Everywhere and nowhere. Because certain acts drift at the periphery of focus, the indices of band names, stage names, the nomenclature behind album titles and the individual tracks themselves: these are specifics not exactly traded in the dead of night like contraband, or presented to the anointed for some private consumption (that would all be weird, somewhat fetishistic, and we all know that the last possible adjective we could throw at music geekery would be fetishistic). Rather, certain records foster a delicate presence, not demanding your full and frank attention like a temperamental child, instead drawing you closer simply by being there – not every disc wants to grow up to be Lana Del Rey.

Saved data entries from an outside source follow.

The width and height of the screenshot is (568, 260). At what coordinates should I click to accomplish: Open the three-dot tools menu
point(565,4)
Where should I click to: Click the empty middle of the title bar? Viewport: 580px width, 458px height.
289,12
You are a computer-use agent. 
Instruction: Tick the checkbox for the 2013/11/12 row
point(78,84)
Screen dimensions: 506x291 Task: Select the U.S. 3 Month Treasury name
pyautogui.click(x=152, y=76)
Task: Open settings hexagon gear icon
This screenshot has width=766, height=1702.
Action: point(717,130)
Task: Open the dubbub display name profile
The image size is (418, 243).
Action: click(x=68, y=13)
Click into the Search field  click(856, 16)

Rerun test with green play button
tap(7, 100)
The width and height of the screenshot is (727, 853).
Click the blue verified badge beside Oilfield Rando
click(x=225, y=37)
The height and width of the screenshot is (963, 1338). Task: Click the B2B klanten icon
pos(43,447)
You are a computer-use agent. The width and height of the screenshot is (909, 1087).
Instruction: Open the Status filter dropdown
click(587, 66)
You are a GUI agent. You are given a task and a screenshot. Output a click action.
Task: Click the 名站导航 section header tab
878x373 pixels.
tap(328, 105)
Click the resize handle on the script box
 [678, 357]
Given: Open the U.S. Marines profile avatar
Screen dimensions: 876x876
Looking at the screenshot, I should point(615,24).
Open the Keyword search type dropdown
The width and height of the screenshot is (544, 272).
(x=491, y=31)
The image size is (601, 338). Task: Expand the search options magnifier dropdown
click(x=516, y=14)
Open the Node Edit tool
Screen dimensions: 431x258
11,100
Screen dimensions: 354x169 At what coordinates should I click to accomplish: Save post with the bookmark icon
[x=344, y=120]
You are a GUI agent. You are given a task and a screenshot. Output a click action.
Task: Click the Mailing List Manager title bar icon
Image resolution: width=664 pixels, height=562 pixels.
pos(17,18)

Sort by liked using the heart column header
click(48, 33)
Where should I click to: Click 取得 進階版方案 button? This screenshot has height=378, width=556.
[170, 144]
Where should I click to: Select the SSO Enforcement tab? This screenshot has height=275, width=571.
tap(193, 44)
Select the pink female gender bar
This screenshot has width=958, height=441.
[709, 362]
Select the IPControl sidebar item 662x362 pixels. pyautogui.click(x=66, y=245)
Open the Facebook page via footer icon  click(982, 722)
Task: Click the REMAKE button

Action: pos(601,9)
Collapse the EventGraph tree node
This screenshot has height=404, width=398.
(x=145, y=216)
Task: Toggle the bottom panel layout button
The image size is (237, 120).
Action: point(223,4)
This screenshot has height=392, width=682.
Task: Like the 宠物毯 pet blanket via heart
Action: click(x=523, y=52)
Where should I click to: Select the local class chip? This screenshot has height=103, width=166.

I was a little surprised to read that Tramp, Sharon Van Etten’s third album, has just been released, considering that I’ve been listening to a fair chunk of this record for months. Tracks decorating the coolest of blogs (as well as some less happening), those corners of the internet where people like me venture when we’re not trying to import another consignment of rare Polish vodka. When is an album release date not an album release date? I wrote in my notebook – then carried on listening all the same, for Tramp is an engaging album. Produced by The National’s Aaron Dessner, each song unfolds with warm, folk-tinged introspection, tracks that float somewhere enticingly between Hope Sandoval, Liz Phair and a photogenic lake by a truck stop somewhere in Ohio on a gorgeous, misty morning…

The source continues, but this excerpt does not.